* Instructions for the task
An exact reproduction of the lines from the one with "Ogłoszenia parafialne (139, 86)" to the end of the data below is required. No other lines may be included.

*** The data ***

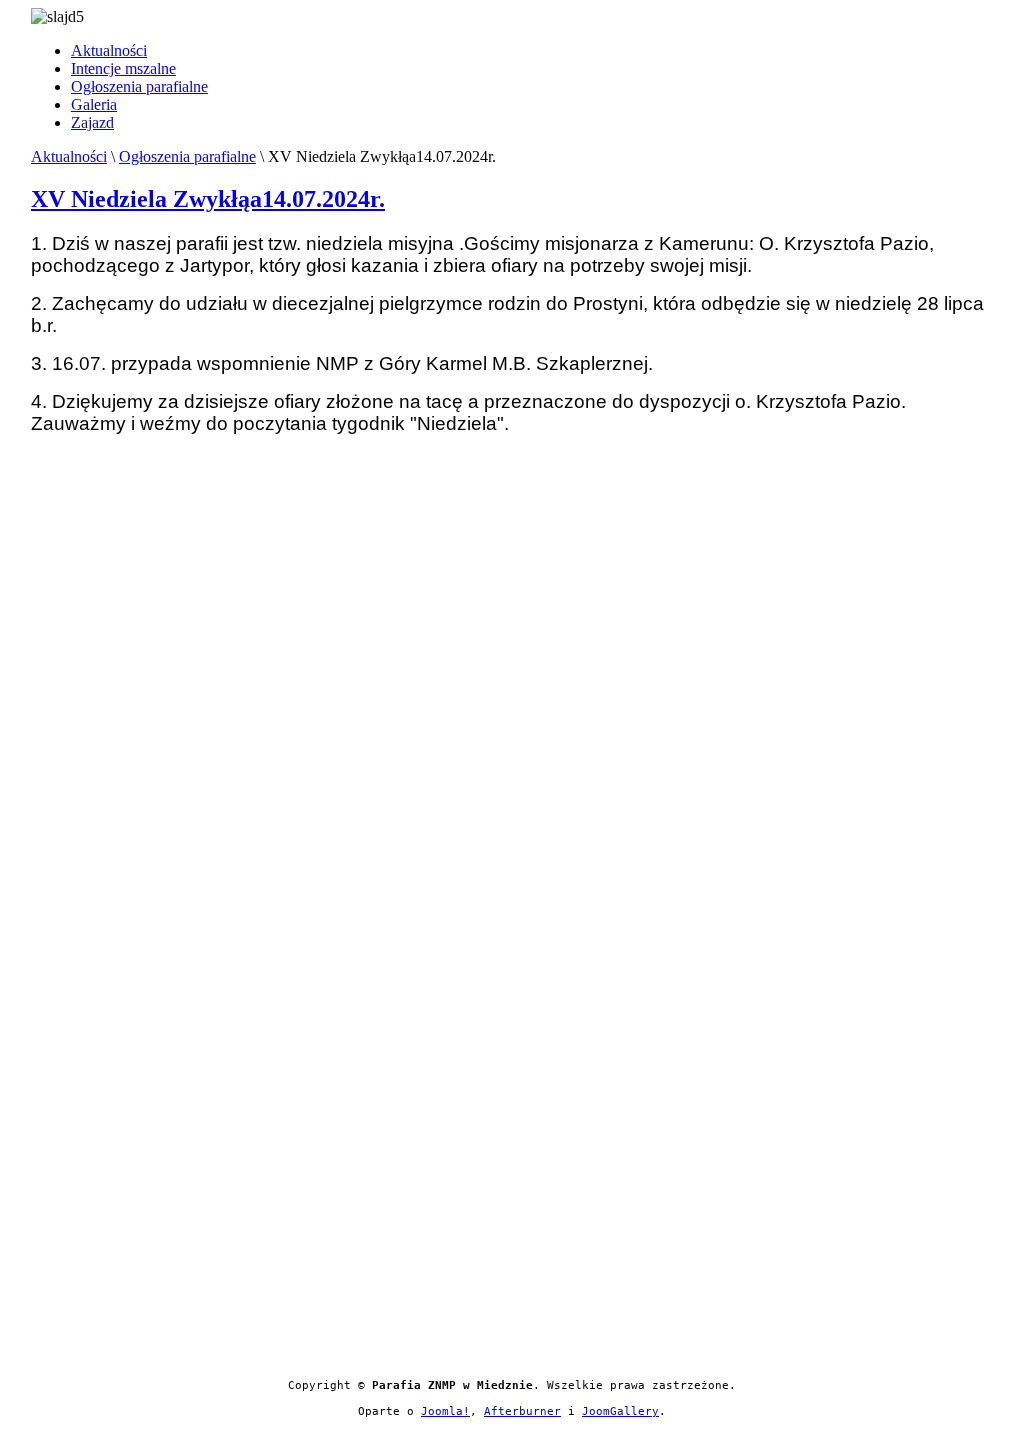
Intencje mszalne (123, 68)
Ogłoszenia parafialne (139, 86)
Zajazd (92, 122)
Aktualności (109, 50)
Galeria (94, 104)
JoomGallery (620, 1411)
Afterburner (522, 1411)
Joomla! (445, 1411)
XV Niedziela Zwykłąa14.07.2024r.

*** End of The data ***

* Exercise result
Ogłoszenia parafialne (139, 86)
Zajazd (92, 122)
Aktualności (109, 50)
Galeria (94, 104)
JoomGallery (620, 1411)
Afterburner (522, 1411)
Joomla! (445, 1411)
XV Niedziela Zwykłąa14.07.2024r.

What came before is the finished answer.